The number of Females compared to number of Males are lower in the network, hence we could assume that we are getting this result due to a class imbalance in Gender.
###Receive network
How do people in the two different regions interact when asking for advice?
```{r}
g <- ReceiveDF
V(g)$level <- Attr$level
V(g)$gender <- Attr$gender
V(g)$region <- Attr$region
V(g)$location <- Attr$location
V(g)$level_color <- Attr$level_color
V(g)$gender_color <- Attr$gender_color
V(g)$region_color <- Attr$region_color
V(g)$location_color <- Attr$location_color
```
```{r}
ergmModel <- ergm(asNetwork(g)~edges+nodematch("region",diff=TRUE,keep=c(1)))
val_AE <- ergmModel$coef["edges"]
val_AA <- ergmModel$coef["edges"] + ergmModel$coef["nodematch.region.A"]
prob_AE <- exp(val_AE)/(1+exp(val_AE))
prob_AA <- exp(val_AA)/(1+exp(val_AA))
```
```{r}
ergmModel <- ergm(asNetwork(g)~edges+nodematch("region",diff=TRUE,keep=c(2)))
val_EA <- ergmModel$coef["edges"]
val_EE <- ergmModel$coef["edges"] + ergmModel$coef["nodematch.region.E"]
prob_EA <- exp(val_EA)/(1+exp(val_EA))
prob_EE <- exp(val_EE)/(1+exp(val_EE))
```
```{r echo=FALSE}
paste("A-E ->",round(prob_AE,3))
paste("A-A ->",round(prob_AA,3))
paste("E-E ->",round(prob_EE,3))
paste("E-A ->",round(prob_EA,3))
```
Nodes in Europe are equally likely to ask nodes in America and Europe for advice.
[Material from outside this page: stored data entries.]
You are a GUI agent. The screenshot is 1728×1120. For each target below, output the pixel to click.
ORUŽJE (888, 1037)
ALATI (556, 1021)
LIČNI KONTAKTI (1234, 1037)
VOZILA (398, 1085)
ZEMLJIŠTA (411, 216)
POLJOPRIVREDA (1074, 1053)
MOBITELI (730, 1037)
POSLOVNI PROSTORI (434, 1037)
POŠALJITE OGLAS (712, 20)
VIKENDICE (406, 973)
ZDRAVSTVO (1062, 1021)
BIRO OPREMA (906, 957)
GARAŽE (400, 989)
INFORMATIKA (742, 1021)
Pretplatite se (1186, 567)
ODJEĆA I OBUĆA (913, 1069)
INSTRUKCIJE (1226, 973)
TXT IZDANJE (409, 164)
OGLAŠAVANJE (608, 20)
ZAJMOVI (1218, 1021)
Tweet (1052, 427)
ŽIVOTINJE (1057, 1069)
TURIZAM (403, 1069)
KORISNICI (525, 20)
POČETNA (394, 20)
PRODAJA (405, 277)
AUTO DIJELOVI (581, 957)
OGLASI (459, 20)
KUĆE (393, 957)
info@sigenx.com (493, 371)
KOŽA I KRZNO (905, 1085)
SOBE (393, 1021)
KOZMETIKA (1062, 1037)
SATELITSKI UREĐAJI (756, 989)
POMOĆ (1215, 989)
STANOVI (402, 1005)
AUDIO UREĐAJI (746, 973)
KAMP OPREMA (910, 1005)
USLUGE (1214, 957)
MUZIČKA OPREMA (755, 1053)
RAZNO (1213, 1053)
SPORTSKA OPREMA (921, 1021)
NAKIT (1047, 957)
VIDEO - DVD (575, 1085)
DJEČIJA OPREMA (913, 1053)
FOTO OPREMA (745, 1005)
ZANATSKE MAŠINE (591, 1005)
Whereas Nodes in America prefer to ask advice from Nodes in America only. The reason this could be happening is that there could be about equal number of nodes in Europe and Ameria working in the same field.
###Receive network
How does the credibility of a person change when people give him/her a vote of confidence?
```{r results="hide"}
g <- ReceiveDF
V(g)$level <- Attr$level
V(g)$gender <- Attr$gender
V(g)$region <- Attr$region
V(g)$location <- Attr$location
V(g)$level_color <- Attr$level_color
V(g)$gender_color <- Attr$gender_color
V(g)$region_color <- Attr$region_color
V(g)$location_color <- Attr$location_color
num_kStar <- c()
kstar <- c()
for (i in seq(1,33)){
num_kStar <- append(num_kStar,c(as.numeric(summary(asNetwork(g)~istar(i)))))
kstar <- append(kstar,c(i))
}
starDF <- as.data.frame(cbind(kstar,num_kStar))
starDF$num_kStarNo <- num_kStar/sum(num_kStar)
ggplot(starDF,aes(kstar,num_kStarNo))+geom_bar(stat="identity") + scale_y_continuous(labels = comma) + xlab("k-star") + ylab("") + ggtitle("k-star Distribution")
edgesP <- c()
istarP <- c()
istarNum <- c()
nzkStar <- kstar[num_kStar!=0]
for (i in nzkStar){
result = tryCatch({
ergmModel <- ergm(asNetwork(g)~edges + istar(as.numeric(i))) #
if ( !( ergmModel$coef[paste("edges")] == -Inf | ergmModel$coef[paste("istar",i,sep="")] == -Inf) ){ #
edgesP <- append(edgesP,c(ergmModel$coef["edges"]))
istarP <- append(istarP,c(ergmModel$coef[paste("istar",i,sep="")])) #
istarNum <- append(istarNum, c(i))
}
}, warning = function(w) {
print("Warning.....")
}, error = function(e) {
print("Error.....")
})
}
```
```{r}
val_temp <- edgesP+ istarP
prob <- exp(val_temp)/(1+exp(val_temp))
istarNum
prob
probDegree <- as.data.frame(cbind(istarNum,prob))
ggplot(probDegree,aes(istarNum,prob))+geom_point()+ geom_hline(aes(yintercept=network.density(asNetwork(g)))) + xlab("kstar") + ylab("probability") + ggtitle("Receive Network - k Star Configuration")
```
The Horizontal line represents the Probability of Link formation using the Network Density only. After running the code multiple times the only k-star configuration that had a high probability were the 32-star and 33-star configurtion. While running this code again the model might not converge. But, we can clearly saw that for kstar-32 change in probability of link from 0.0006 (baseline) to 1.00 and for kstar-33 change in probability of link from 0.27(baseline) to 1.00. The Estimate Coefficients for both these k-stars were huge, greater that 800 always.